À ces "apprentissages conscients et structurés" avec "un guidage fort" se sont donc opposés des jeux avec des apprentissages non conscients, ces derniers s'étant révélés plus riches sur plusieurs plans : ainsi, la chercheuse observe que le "délestage" (le jeu "libre" avec les casse-têtes dans un "espace informel", où ils font comme "ils veulent", "s'arrêtent", "trichent"...) apparaît "plus riche en apprentissages, alors que Problémo, au final, dilue les apprentissages car les élèves s'investissent moins, parce que le jeu représente un problème didactique". De même, Problémo n'a "révélé que du savoir disciplinaire", alors qu'a contrario les deux autres (casse-têtes et La guerre des moutons) ont "révélé des savoirs transversaux", observe encore la chercheuse, même si, "malgré tout, les enfants ont trouvé un vrai plaisir dans les trois jeux" (dans le cas de Problémo, le plaisir étant seulement au contexte, un cadre "non scolaire", en groupe, et des enfants "ravis de partager un moment avec leur enseignante").

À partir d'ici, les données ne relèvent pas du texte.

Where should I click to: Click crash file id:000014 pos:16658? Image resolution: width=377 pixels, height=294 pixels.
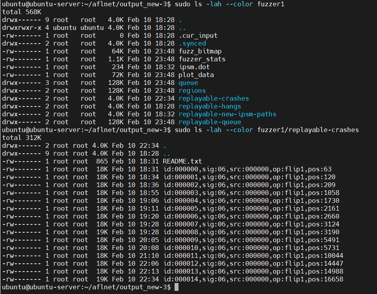click(x=253, y=279)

Des apprentissages parfois "dilués" quand le jeu est trop détourné pour le légitimer

Cet écart entre les intentions et la mise en œuvre est dû, selon la chercheuse à la représentation symbolique que s'est construite l'enseignante – le professeur maîtrise, il maîtrise les enfants, il maîtrise le temps, les bruits, les corps... - et son besoin de légitimer le jeu auprès des parents et de l'institution. L'enseignante, d'ailleurs, en présentant son introduction du jeu dans sa classe, n'a pas fait référence au plaisir, à la convivialité du jeu mais au contraire a expliqué qu'elle cherchait seulement "à travailler la logique", alors que son alter ego Jean visait aussi comme objectif, au-delà d'apprendre à ses élèves à mettre en œuvre une stratégie en découvrant ce qui marche ou pas, à ce qu'ils prennent du plaisir, une "notion, pour lui, constitutive du jeu". "Emy est tiraillée entre la logique de plaisir - elle aime les jeux de société et veut introduire davantage de jeux dans sa classe - et la logique de légitimation du jeu, par le fait qu'il doit être justifiable aux yeux des parents et de l'institution", commente encore Vanessa Desvages-Vasselin. "Le poids de l'institution scolaire et le besoin de légitimation sont tellement importants que l'enseignante se sent obligée de faire du jeu 'sérieux' - Jean étant dans un cas particulier, les attentes pour les élèves en ULIS n'étant pas les mêmes donc le poids de l'institution non plus -. Mais il est tellement détourné pour servir les apprentissages, qu'au final on y perd les apprentissages et le jeu".

C'est parce que ces enseignants sont confrontés à cette "posture d'équilibriste parfois très difficile à tenir" (maintenir un équilibre entre jeu et apprentissage) que la formation professionnelle à et pour le jeu lui apparaît nécessaire pour "développer des compétences ludiques professionnelles". "Il n'y a pas de problème à détourner un jeu pour l'apprentissage, encore faut-il savoir ce que l'on propose aux enfants." De même, il faudrait, selon elle, interroger aussi "la représentation symbolique de ce qu'est le maître d'école", également l'expression du corps (on ne laisse pas les enfants s'exprimer par le corps, par peur du bruit, des débordements, etc.). "Qu'est-ce qui légitime par exemple, de demander à des enfants qui entrent en 6e de ne plus vivre avec leur corps ?", interroge la chercheuse.